歯科医院にて

「こりゃ厄介だな。」
と、壮年の歯科医は呟いた。
そんなこと患者の前で言わないでくださいよ、と心の中で一人ごちて、
レントゲン写真に目を戻す。顎の骨より一段白く、整然と並んだ自分の歯である。
しかし、その右端・・・写真は外から撮っているから、つまりは左の奥歯、左下顎第三大臼歯。
これが、当面の難敵であるということを写真は示していた。
 
“親知らず”である。
 
ほぼ等間隔で綺麗に並んだ下顎の歯の中で唯一、自らの運命は自ら切り開くとばかりに
左下顎第三大臼歯はその個性を際立たせていた。その歯根は顎の後方へ伸び、臼の部分は
隣の第二大臼歯に真横から突撃する形である。ふんぞり返るとは、まさにこのことか。
 
「隣の歯にぶつかってるところに隙間が出来て、ここ、よく物が詰まるよね?
 ここを虫が食ってるかもしれない。もしかすると、親知らずが刺激して痛いだけかもしれない。

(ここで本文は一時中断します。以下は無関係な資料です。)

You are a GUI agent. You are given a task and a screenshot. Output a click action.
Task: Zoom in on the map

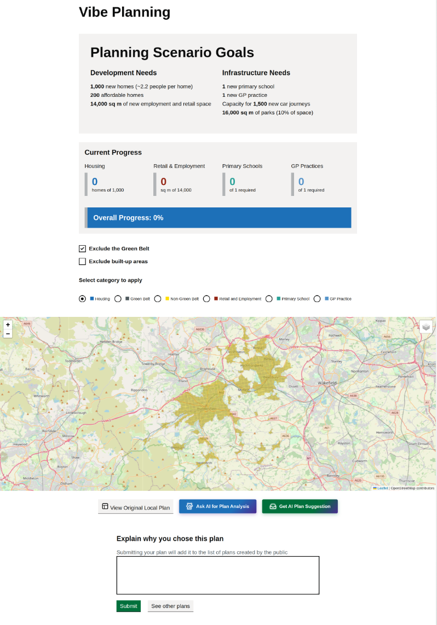point(8,325)
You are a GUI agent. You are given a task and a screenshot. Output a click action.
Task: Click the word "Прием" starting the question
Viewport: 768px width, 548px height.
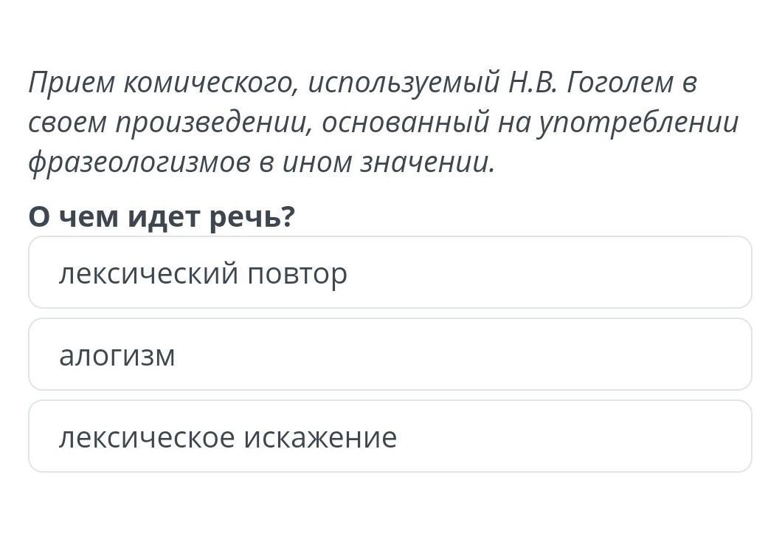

 どちらにせよ、これは抜いてからじゃないとなんともいえないね。」
 
もう一度写真を見る。写真左端、右下顎第三大臼歯は非常に素直な奴だった。
さすがに歯肉を突き破って出てきたときは炎症が起こり、しばらくまともに物が食えなかったが、
その後はたいしたわがままも言わず、郷に入っては郷に従えの諺の通り、
周りとの協調を重んじてまっすぐ生えてきてくれた。左下に二本目が現れたときも、
今回もきっと列を乱さず、素直に並んでくれるだろうと根拠のない期待を寄せていたのだ。
そして、その期待は儚くも裏切られる結果となったわけである。
 
――――――
 
というわけで、後2,3回ほど通院して親知らずを抜くことになりました。
人生初の抜歯。一昔前は命に関わるといわれたそうですが、
今の筆者の立場からして、歯の問題は早急に完全に解決せねばなりません。
引っこ抜けないときはハンマーで砕きながら取り出すなんて話もあるようで、
今から戦々恐々としています・・・。
 
抜いたら口の中の写真でもうpしようかな。